Calls for Discovery Bay developer to reveal finances
Lantau developer that wants to charge 9.5 per cent more in transport fares is urged to be transparent in the wake of losses from ferry fire
The transport operator that serves Discovery Bay is facing calls to make its financial records public, as it emerged that the company lost a HK$9.8 million ferry to a fire a few years ago.
Now, doubts are raised as the resort's developer, HKR International, again seeks approval from the Transport Department for a fare rise of 9.5 per cent on ferries to and from Central and buses around the Lantau development.
Amy Yung Wing-sheung, district councillor for the area, noted HKR did not mention the multimillion-dollar ferry that burned down in its 2011 application.

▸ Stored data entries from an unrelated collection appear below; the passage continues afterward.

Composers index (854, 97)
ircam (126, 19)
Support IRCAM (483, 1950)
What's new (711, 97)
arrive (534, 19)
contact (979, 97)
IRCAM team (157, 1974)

"Why should we bear the costs of their mistakes?" Yung asked yesterday. "The fact that the insurance company has not made payment even three years on says there's something wrong with their management."
The vessel is mentioned in HKR's 2010-11 annual report as being damaged beyond repair. Yung said it had been undergoing repairs at a shipyard when the blaze broke out during the financial year ended March 31, 2010.

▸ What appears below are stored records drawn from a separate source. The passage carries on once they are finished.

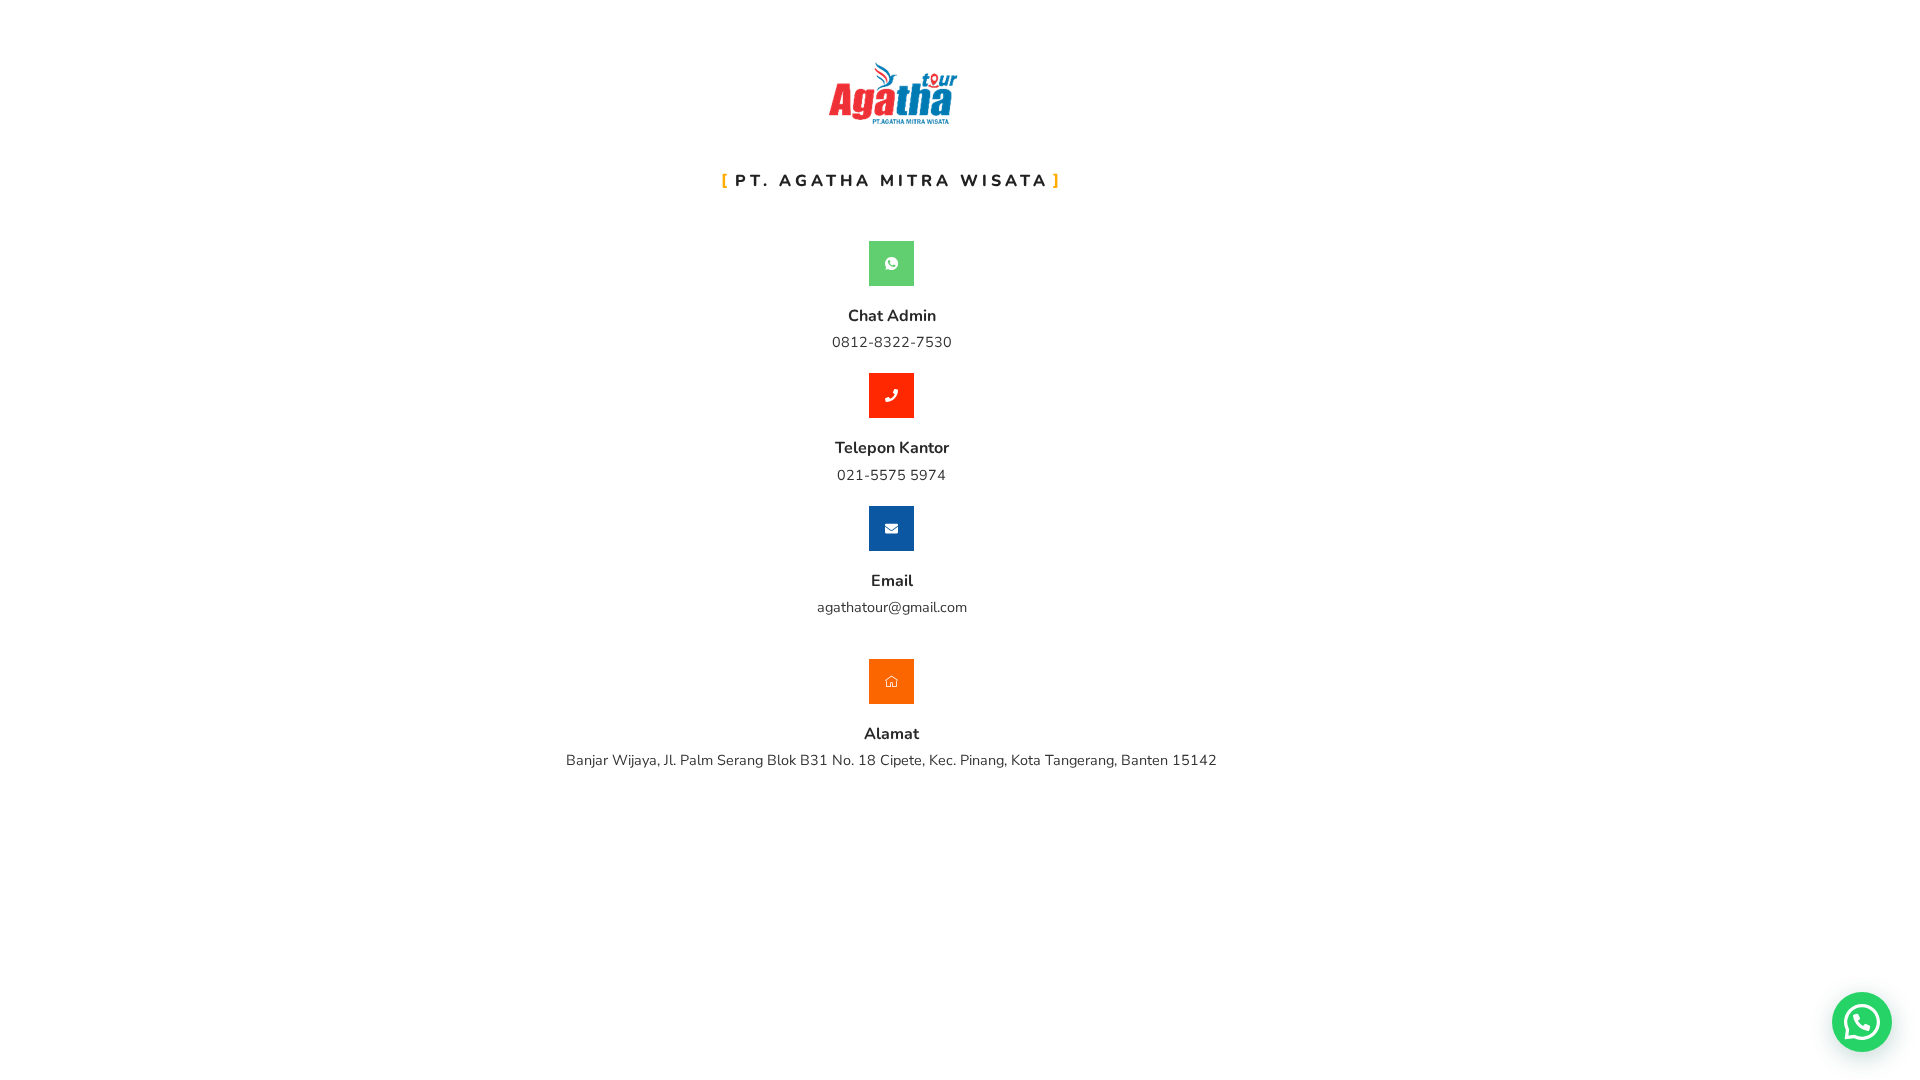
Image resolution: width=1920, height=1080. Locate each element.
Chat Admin (892, 316)
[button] (1862, 1022)
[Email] (891, 528)
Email (892, 581)
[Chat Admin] (891, 263)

In response to the criticism, HKR called it "groundless speculation" to say the insurer was unwilling to pay up. It said it met all accounting standards as required by the government.
The operator also said it was in elaborate discussions about the scope of repairs.
HKR has applied for the latest fare rises citing higher petrol, staff and maintenance costs. A spokeswoman for the company said earlier that its ferry operations were in the red, with a HK$6 million loss in 2011-12 despite the 2011 increases.
Cheaper tickets for seniors, children under 12 and students also hurt revenue. "It is estimated the loss in future years will exceed HK$20 million annually," she said.
In 2009, ferry fares went up 15 per cent for day services and almost 70 per cent for overnight services. About 18,000 people live in Discovery Bay, where cars are banned.
Yung said she conducted an e-mail survey of roughly 180 households. About 90 per cent opposed the latest fare rise, 9 per cent had no comment, and 1 per cent said they were fine with the proposed increase.
One survey respondent, whose name Yung did not divulge, said: "Until there is an independent audit of [the] books verifying the said losses are indeed directly attributed by relevant and inflationary costs, and not mismanagement or inter-group company collusions, we as residents cannot accept such a unilateral fare increase, especially when the last increase was only in 2011."